Good news for employers everywhere: You’re now less likely to end up on the hook for another business’s compliance missteps. The Department of Labor (DOL) just released the final version of the joint-employer rule. And it’s effective March 16, 2020.
This topic has been the subject of much guidance from the DOL in the past and a source of confusion for many of your peers.
That’s because in many cases, it’s difficult to determine whether two employers who each may have some amount of control over an employee should be considered joint employers.
The Fair Labor Standards Act (FLSA) allows for a joint employer relationship, but doesn’t offer much guidance about whether it’s applicable in various situations.
But the revised rule seeks to change that.
Here’s what you need to know about the final joint-employer rule.
Joint-employer rule offers a new test
When determining whether there’s a joint-employer relationship, it doesn’t all come down to economic dependence. Instead the DOL has created a new gauge.
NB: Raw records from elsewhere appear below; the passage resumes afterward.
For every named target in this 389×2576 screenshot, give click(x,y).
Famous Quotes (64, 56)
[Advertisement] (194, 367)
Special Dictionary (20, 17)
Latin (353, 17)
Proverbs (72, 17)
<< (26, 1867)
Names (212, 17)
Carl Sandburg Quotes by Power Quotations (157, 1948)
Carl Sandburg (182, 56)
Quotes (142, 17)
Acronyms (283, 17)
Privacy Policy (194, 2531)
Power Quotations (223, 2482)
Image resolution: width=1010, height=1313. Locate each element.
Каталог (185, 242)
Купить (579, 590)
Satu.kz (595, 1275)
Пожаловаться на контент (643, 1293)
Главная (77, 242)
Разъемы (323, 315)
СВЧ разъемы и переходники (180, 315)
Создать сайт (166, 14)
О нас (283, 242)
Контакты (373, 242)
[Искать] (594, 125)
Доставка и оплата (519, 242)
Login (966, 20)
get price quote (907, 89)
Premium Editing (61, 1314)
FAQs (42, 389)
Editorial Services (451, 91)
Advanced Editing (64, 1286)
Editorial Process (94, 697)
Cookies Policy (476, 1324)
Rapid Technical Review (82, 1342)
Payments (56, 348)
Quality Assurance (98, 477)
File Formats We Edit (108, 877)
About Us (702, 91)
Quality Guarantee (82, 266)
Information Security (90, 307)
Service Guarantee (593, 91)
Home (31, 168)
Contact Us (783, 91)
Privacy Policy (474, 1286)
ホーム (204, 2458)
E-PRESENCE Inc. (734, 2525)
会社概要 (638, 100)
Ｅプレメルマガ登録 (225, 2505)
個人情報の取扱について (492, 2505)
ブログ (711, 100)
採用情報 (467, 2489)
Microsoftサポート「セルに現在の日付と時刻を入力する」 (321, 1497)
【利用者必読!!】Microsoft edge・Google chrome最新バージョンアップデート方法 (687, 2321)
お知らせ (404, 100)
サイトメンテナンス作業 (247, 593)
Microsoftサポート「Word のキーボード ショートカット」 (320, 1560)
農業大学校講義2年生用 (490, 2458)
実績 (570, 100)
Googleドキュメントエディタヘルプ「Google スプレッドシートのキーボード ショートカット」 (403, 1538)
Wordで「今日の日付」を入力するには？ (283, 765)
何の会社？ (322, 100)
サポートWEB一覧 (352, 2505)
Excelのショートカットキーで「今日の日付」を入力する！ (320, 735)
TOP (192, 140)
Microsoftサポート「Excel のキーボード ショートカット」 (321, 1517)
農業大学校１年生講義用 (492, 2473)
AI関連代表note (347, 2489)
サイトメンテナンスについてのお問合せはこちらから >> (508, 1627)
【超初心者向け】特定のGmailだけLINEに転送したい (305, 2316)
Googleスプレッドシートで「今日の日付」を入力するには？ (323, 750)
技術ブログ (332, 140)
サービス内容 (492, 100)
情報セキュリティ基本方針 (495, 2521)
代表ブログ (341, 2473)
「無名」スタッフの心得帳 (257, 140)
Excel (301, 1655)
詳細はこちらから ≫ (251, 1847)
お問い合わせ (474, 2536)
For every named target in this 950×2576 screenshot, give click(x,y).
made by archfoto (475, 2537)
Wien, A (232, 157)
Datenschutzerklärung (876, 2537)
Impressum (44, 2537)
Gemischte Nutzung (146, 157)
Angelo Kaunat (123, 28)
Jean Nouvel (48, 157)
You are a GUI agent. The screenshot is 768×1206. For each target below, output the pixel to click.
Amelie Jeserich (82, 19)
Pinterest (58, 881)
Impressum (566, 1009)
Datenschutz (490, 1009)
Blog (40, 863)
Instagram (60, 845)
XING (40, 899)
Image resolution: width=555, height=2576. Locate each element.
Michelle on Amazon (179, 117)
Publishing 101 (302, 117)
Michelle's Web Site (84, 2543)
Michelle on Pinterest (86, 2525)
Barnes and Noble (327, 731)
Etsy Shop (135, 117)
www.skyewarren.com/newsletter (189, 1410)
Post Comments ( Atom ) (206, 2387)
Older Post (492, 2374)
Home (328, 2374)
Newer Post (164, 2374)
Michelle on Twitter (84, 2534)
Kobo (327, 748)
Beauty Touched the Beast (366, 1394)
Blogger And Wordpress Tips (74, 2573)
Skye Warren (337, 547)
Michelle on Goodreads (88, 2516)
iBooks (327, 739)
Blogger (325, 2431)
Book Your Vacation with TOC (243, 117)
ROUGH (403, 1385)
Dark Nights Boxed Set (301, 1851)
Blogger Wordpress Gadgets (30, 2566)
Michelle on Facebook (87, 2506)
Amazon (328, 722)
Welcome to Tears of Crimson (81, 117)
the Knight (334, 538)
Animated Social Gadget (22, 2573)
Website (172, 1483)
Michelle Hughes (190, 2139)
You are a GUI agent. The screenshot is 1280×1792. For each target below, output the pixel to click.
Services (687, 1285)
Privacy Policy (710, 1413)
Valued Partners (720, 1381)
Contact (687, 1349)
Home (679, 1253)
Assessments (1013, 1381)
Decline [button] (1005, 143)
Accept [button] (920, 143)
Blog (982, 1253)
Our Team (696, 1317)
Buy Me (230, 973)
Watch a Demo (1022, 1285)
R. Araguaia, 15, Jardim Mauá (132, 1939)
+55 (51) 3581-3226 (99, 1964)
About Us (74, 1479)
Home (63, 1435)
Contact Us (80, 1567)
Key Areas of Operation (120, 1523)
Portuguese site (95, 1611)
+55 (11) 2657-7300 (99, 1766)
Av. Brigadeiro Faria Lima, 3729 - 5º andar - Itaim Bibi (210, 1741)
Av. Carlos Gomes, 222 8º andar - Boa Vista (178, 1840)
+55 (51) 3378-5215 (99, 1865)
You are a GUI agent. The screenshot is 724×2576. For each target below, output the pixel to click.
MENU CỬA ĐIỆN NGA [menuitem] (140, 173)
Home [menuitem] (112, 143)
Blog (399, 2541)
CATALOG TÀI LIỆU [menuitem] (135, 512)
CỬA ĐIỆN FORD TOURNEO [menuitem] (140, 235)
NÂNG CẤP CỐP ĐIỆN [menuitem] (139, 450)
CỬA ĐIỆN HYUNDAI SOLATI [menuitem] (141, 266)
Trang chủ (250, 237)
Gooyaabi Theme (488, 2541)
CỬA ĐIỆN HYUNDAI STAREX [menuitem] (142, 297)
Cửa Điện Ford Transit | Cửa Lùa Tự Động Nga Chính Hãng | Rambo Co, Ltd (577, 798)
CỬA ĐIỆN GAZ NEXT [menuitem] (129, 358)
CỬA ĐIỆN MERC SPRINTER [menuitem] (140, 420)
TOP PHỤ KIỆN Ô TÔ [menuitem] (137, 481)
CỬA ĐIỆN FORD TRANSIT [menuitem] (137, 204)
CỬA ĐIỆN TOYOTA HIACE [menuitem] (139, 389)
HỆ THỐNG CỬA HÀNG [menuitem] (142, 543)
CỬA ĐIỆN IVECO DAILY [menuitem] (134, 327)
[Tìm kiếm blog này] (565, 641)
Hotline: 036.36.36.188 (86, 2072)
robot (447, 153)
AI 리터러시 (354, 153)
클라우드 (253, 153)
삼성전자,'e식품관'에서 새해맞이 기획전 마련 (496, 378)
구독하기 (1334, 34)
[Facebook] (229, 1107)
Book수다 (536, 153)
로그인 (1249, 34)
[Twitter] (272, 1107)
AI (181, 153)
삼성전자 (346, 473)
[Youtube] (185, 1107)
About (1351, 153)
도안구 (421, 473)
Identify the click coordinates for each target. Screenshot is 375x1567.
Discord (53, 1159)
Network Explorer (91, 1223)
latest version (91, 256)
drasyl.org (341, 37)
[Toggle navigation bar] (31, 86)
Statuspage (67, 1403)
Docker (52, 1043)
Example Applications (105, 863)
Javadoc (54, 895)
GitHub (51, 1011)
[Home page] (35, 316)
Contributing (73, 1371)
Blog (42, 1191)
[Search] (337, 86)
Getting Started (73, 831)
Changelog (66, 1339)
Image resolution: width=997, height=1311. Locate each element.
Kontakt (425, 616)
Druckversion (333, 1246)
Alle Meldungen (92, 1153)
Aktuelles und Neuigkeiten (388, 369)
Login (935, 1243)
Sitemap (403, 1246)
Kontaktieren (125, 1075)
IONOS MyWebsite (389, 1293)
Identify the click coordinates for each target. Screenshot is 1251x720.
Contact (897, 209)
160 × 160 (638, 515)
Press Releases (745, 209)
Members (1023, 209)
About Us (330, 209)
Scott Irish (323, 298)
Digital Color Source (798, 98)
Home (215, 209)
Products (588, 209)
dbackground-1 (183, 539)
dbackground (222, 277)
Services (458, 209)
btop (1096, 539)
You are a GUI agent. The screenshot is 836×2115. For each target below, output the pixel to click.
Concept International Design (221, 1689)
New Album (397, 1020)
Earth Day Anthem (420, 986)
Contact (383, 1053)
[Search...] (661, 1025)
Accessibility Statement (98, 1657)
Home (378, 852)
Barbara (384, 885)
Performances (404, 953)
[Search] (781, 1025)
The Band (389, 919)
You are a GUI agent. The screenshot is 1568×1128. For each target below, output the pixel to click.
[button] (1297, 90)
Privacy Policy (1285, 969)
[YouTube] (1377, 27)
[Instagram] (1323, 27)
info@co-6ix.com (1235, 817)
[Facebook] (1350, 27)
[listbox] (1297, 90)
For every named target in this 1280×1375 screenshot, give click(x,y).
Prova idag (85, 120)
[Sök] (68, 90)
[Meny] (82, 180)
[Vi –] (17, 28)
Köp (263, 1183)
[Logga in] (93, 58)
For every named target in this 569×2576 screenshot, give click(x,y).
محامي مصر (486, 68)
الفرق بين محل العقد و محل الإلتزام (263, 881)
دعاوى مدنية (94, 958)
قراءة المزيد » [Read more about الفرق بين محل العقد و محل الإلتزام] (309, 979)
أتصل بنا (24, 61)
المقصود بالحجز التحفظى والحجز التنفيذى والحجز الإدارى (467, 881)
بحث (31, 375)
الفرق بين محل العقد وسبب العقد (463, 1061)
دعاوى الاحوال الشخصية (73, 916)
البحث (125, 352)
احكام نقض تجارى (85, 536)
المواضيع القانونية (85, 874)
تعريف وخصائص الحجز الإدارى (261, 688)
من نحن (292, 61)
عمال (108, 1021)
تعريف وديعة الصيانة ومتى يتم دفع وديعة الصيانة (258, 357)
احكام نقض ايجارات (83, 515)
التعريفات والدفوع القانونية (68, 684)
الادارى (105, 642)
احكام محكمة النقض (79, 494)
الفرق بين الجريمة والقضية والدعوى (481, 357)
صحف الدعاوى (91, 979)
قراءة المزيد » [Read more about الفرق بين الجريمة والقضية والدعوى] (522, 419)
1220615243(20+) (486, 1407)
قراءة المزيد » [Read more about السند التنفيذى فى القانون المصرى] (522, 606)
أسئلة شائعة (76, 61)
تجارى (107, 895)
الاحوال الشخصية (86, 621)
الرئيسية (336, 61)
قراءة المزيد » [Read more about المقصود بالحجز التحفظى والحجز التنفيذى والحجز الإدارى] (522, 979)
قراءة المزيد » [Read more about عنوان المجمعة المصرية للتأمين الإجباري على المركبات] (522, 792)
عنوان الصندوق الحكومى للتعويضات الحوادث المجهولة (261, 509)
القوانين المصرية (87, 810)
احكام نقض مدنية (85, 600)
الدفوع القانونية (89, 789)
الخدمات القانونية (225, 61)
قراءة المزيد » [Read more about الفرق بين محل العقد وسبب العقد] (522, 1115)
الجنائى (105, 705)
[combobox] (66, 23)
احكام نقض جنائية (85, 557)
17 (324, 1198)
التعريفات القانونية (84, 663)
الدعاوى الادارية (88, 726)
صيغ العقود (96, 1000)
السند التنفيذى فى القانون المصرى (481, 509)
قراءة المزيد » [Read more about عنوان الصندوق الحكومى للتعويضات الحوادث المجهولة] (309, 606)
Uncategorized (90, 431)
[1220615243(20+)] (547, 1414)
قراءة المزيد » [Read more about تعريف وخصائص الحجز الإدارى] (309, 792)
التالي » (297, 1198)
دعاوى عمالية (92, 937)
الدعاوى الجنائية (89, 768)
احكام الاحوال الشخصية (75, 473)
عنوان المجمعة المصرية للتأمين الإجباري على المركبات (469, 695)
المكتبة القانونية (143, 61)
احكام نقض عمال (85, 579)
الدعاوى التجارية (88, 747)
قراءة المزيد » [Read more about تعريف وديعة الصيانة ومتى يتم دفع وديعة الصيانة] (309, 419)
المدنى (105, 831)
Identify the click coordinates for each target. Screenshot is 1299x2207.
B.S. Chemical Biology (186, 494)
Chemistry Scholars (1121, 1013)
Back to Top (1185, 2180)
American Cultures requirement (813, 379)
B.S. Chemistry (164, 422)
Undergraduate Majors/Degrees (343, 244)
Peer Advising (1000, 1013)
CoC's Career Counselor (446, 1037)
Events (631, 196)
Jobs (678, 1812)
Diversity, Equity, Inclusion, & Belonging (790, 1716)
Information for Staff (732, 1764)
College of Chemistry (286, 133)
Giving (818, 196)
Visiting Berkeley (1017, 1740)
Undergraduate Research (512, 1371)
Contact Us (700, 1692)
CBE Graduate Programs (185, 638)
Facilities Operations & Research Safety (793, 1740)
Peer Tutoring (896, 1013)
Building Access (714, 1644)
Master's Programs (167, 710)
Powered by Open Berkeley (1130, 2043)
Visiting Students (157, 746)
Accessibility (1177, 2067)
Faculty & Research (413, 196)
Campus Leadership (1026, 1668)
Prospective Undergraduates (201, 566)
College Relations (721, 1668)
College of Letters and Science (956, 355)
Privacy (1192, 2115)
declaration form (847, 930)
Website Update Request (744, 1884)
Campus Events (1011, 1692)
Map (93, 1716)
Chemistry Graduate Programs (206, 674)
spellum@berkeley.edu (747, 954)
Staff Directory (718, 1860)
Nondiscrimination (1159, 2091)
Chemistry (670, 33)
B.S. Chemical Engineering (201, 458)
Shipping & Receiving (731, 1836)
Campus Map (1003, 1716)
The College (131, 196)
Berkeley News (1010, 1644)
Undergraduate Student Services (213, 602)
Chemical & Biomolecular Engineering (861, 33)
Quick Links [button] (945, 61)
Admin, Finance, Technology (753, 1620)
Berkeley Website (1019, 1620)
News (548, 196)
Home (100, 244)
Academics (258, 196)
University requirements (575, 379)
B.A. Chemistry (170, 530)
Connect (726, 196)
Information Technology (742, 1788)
The “four-factor balancing test” takes into account who:
- hires or fires the employee
- supervises and controls the employee’s work schedule or conditions of employment to a substantial degree
- determines the employee’s rate and method of payment, and
- maintains the employee’s employment records.
These elements directly relate to how the FLSA defines an employer, which is “any person acting directly or indirectly in the interest of an employer in relation to an employee.”
Other factors could be considered when evaluating joint-employer status, but only if they’re:
- relevant to whether the employer has significant control over the terms and conditions of the worker’s job, or
- performed either directly or indirectly in the employer’s interest, relating to the worker.
You and your team may not be able to answer all these questions set out by the new joint-employer rule on your own, so you’ll want to be prepared to work with other departments and supervisors.